Seems both Europe and ex slaves are where the shift began.

There was almost no tipping in America until the gilded age. Rich Americans traveled to Europe & brought the custom back, but poor immigrants from the continent who were used to the system also were a vector. Natives saw it as a 'feudal', 'degrading' reinforcement of old world 'class' and 'servility', a refutation of 'all men are created equal'. (~9:50)

Newly freed slaves without jobs, land, or education found employment as unpaid laborers in restaurants, only being compensated through tipping.
Pullman car company only hired southern black porters, because the plantation trained them to be 'servile'. (Conductors were always white)
They were paid an unlivable wage ($27.50 a month) the rest had to be made up in tips. (About $50)
Middle class Americans who would otherwise never be exposed to 'servants' were introduced to tipping by riding in Pullman cars. (~14:50)


They don't mention any tipping of slaves before emancipation, so perhaps I'm wrong about that, but I will note if English aristocrats tipped someone else's footmen for fear of bad service I wonder why plantation owners wouldn't have the same incentive?

Though tipping does take on a racialized character.
Southern Journalist John Speed writes it's natural to tip negroes due to their inferiority but complains about having to tip white men, thinking it defiled both of them.
"Tips go with servility, but no man in this country who is a voter by birthright is in the least justified by being in service." (~23:00)



Perhaps most interesting is what actually caused tipping to become enshrined in American culture.

By the early 20th century a massive backlash against tipping formed and started to politically organize, even passing anti tipping laws.
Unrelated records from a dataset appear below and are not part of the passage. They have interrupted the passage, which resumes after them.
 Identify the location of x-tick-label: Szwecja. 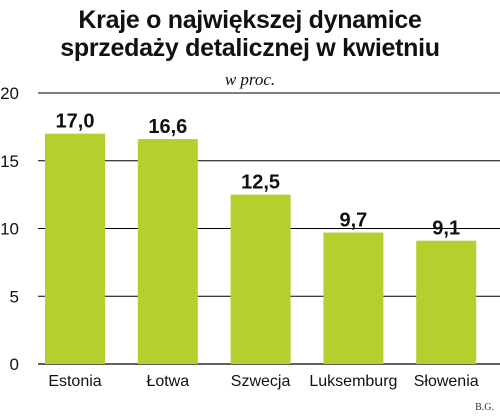
(261, 382).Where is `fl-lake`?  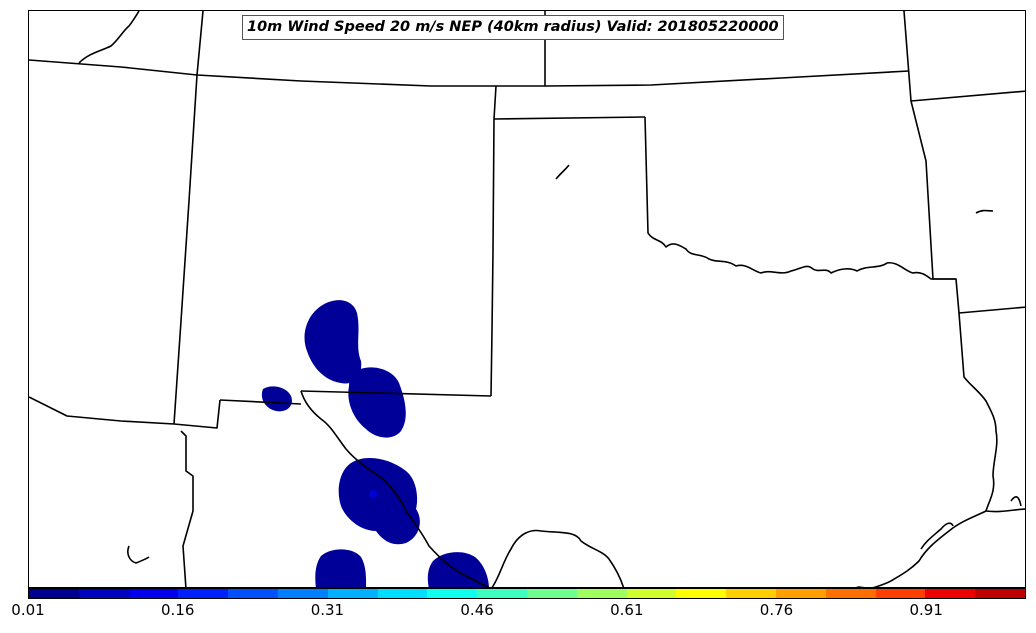
fl-lake is located at coordinates (1016, 502).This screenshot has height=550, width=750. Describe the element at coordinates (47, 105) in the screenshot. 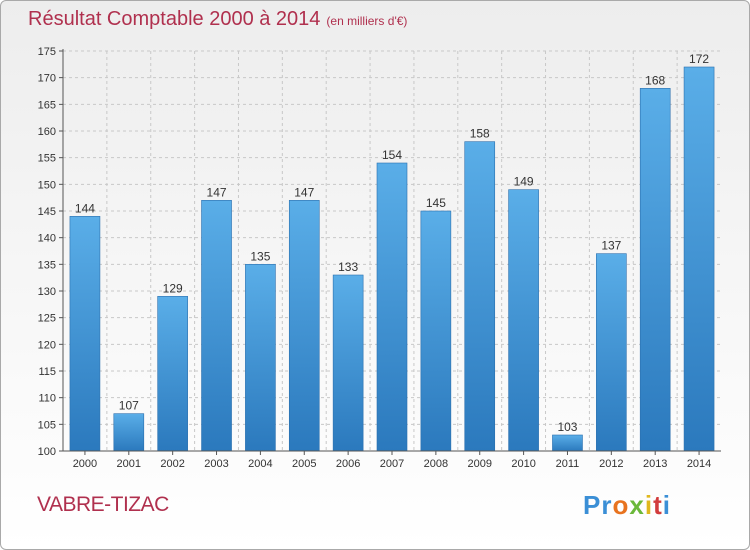

I see `y-tick-label: 165` at that location.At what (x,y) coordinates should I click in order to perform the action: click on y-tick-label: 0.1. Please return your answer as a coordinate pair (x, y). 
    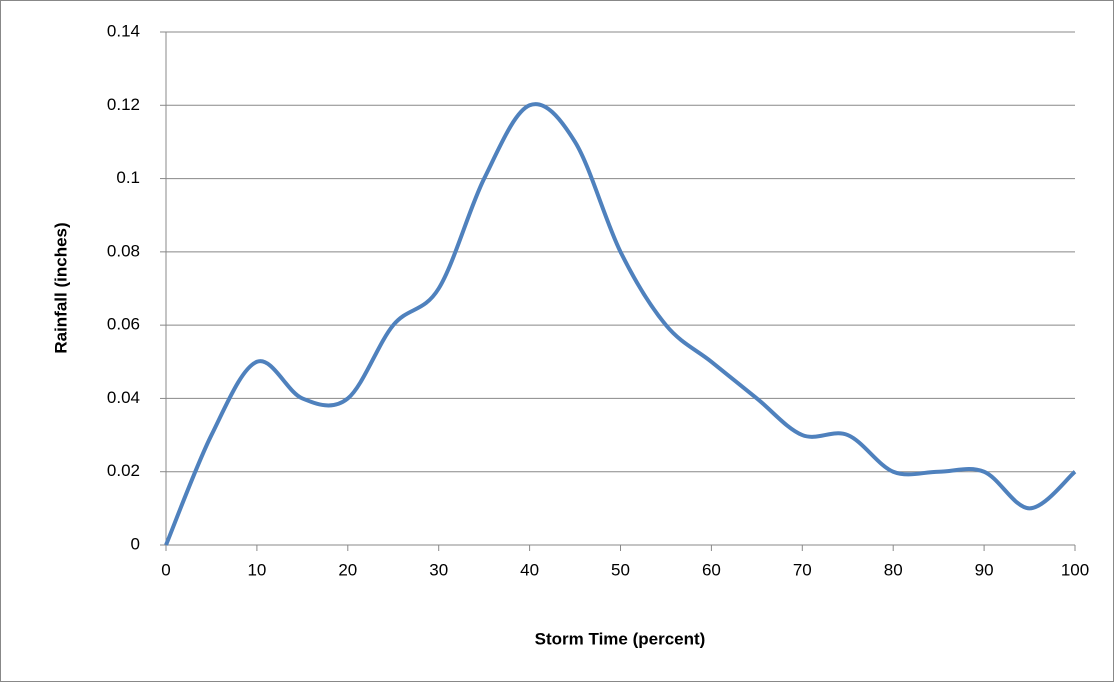
    Looking at the image, I should click on (128, 178).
This all fell apart because of those perennial twin boogeymen of American politics: The NRA and Prohibition.

Prohibition caused restaurant revenues to tank from the loss of alcohol sales, so there was no chance of increasing worker pay in those industries.

The NRA (National Restaurant Association) lobbying arm was started in 1919, and it worked to get the anti tipping laws repealed.

When the New Deal was crafted and a minimum wage was passed, the NRA got a carve out for restaurant workers.

These are the evil twins behind how tipping survived to the present and became an enshrined cultural touchstone: Lobbying by the NRA and Prohibition.